Saint-Michel de Brasparts. Une trentaine de manifestants contre l’OTAN

Une trentaine de manifestants se sont retrouvés à l’appel du Mouvement pour la Paix, à l’occa- sion du début des manœuvres militaires et aéroportées de l’OTAN (Organisation du traité de l’Atlantique Nord) en Bretagne. Une manifestation aussi politique : des candidats de gauche aux législatives ont accompagné les manifestants.
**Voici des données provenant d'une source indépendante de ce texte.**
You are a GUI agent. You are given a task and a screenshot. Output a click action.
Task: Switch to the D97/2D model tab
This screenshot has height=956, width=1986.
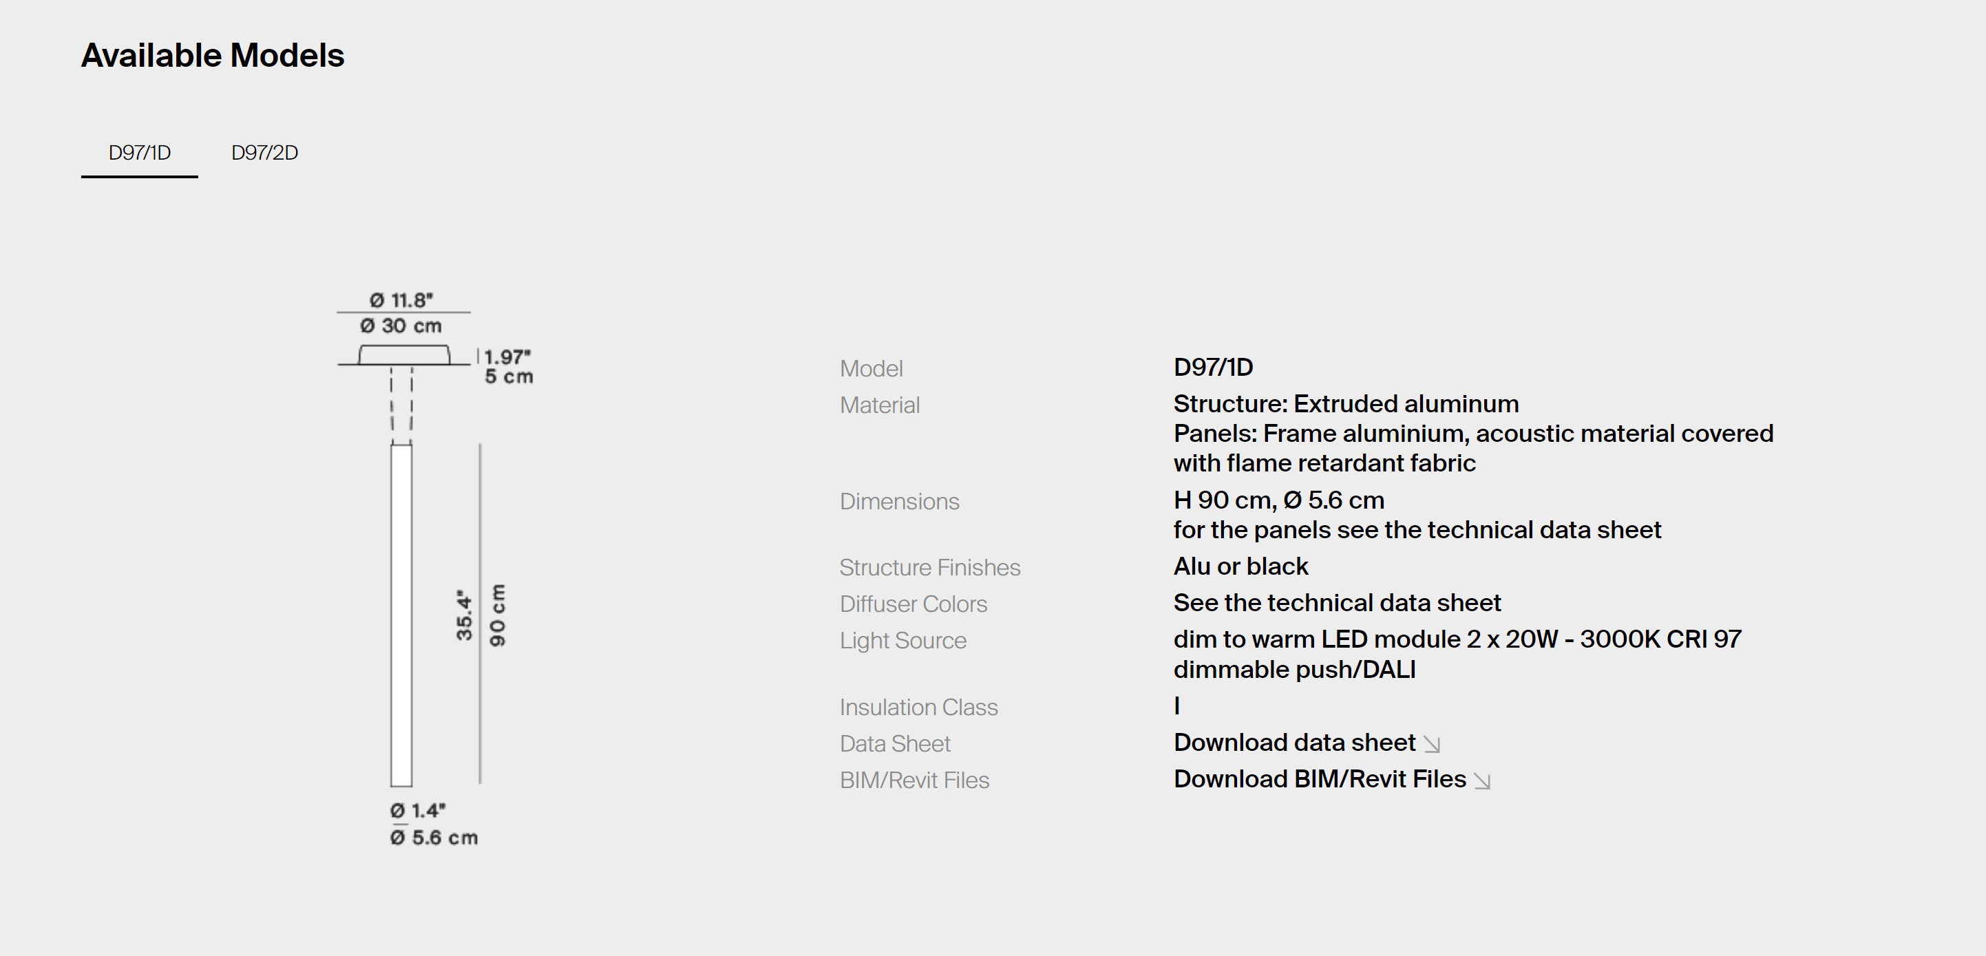[x=264, y=153]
« Nous sommes insurgés contre les manœuvres de l’OTAN qui a choisi de venir à la pointe de Bretagne, un lieu déjà hautement militarisé, a déclaré Christian Colimard, coordinateur du Mouvement pour la Paix du Sud-Cornouaille. La France doit se libérer de la dépendance de l’OTAN, et ne doit plus conditionner sa défense à cette organisation issue de la guerre froide. »

Vent violent

Sous le soleil, accompagné d’un vent violent, les manifestants ont grimpé les marches qui séparent le parking de la chapelle du Mont Saint-Michel. Parmi eux, le secrétaire régional du PCF accompagné du candidat aux législatives sur la 6e circonscription, Maxime Paul. « Nous appelons à une conférence européenne sur la sortie de l’OTAN, pour construire une Europe des peuples et des nations souveraines. Et nous voulons engager une transition en Bretagne pour une sortie du nucléaire civil (sans blague? note du blog) et militaire. »

Candidats en campagne

Jean-Michel Lucas, candidat de la France Insoumise aux législatives sur la 6e circonscription, estime qu’« il faut sortir de l’OTAN. Nous sommes contre le nucléaire civil et militaire. Nous demandons la reconversion de l’île Longue et de la centrale nucléaire de Brennilis en centre de formation professionnelle spécialisé dans le nucléaire ».